# Simple Big Data Tutorial - Your First Pipeline

Welcome! This is a beginner-friendly introduction to the Big Data Sandbox.

## What we'll do:
1. ✅ Check if everything is working
2. 📊 Load some sample data
3. 🔄 Process it with Spark
4. 💾 Save the results
5. 📈 Make a simple chart

**No experience needed!** Just follow along step by step.

## Step 1: Import Libraries and Check Spark

In [None]:
# Import the tools we need
import pandas as pd
import matplotlib.pyplot as plt
from pyspark.sql import SparkSession
from pyspark.sql.functions import *

print("✅ Libraries imported successfully!")

In [None]:
# Connect to Spark (this might take a moment)
print("🔄 Connecting to Spark...")

spark = SparkSession.builder \
    .appName("SimpleTutorial") \
    .master("spark://spark-master:7077") \
    .getOrCreate()

> [Source data]
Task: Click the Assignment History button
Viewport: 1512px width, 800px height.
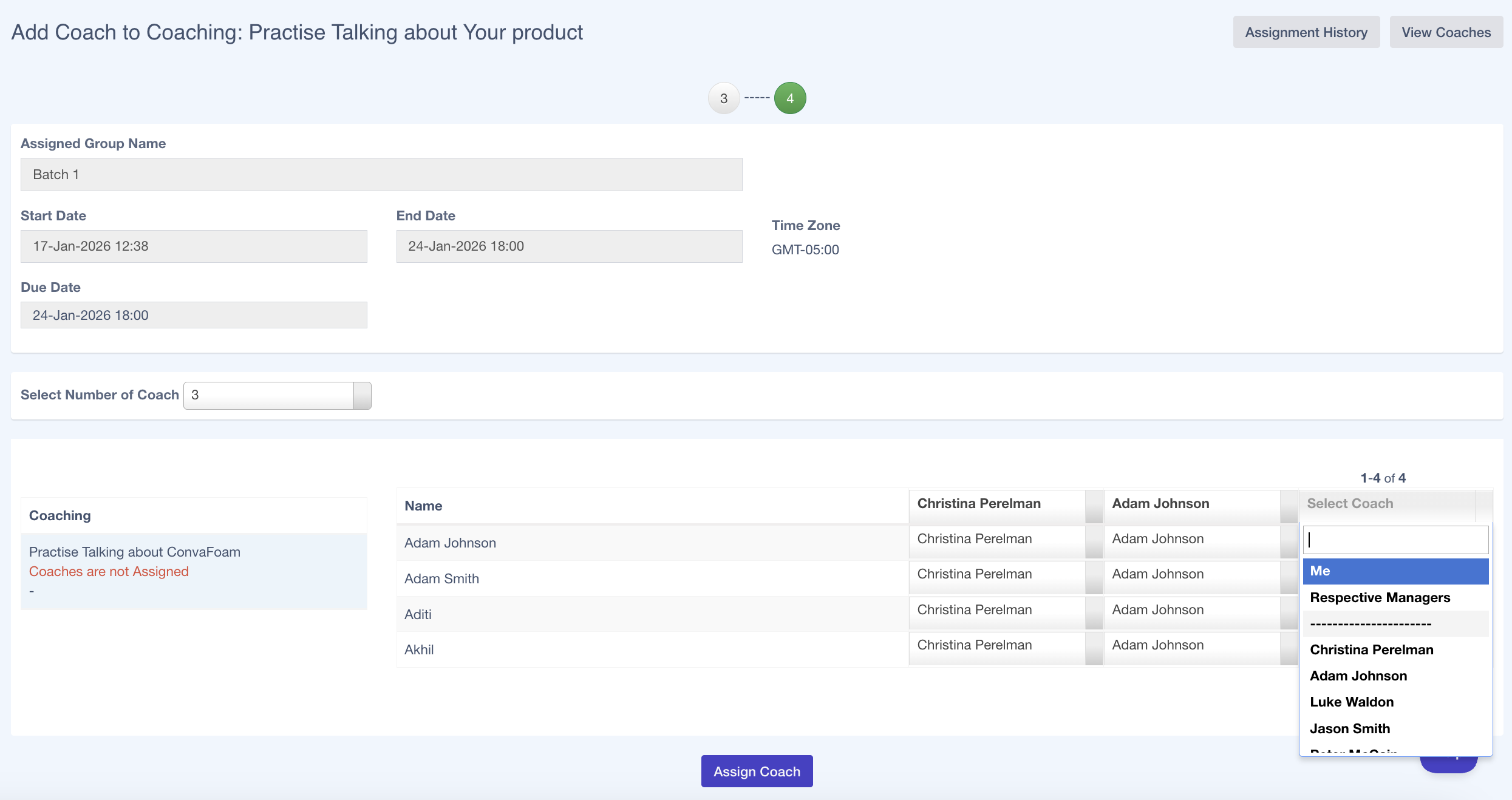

> [Aim]
Extend the beginner Spark pipeline tutorial, picking up right after its last line of code.

> [Result for this task]
print(f"✅ Connected to Spark version {spark.version}")
print(f"📊 You can see Spark jobs at: http://localhost:4040")

## Step 2: Create Some Sample Data

Let's create a simple dataset about online store sales.

In [None]:
# Create sample data
data = [
    ("Phone", "Electronics", 599.99, 5),
    ("Laptop", "Electronics", 1299.99, 3),
    ("Book", "Education", 19.99, 15),
    ("Headphones", "Electronics", 199.99, 8),
    ("Desk", "Furniture", 299.99, 2),
    ("Chair", "Furniture", 149.99, 4),
    ("Notebook", "Education", 4.99, 25),
    ("Mouse", "Electronics", 29.99, 12)
]

# Define column names
columns = ["product", "category", "price", "quantity_sold"]

# Create a Spark DataFrame
df = spark.createDataFrame(data, columns)

print("✅ Sample data created!")
print("Here's what our data looks like:")
df.show()

## Step 3: Process the Data

Let's calculate some basic business metrics.

In [None]:
# Add a new column: total revenue per product
df_with_revenue = df.withColumn("total_revenue", col("price") * col("quantity_sold"))

print("💰 Added revenue calculation:")
df_with_revenue.show()

In [None]:
# Find the best-selling products
top_products = df_with_revenue.orderBy(col("total_revenue").desc())

print("🏆 Products ranked by total revenue:")
top_products.show()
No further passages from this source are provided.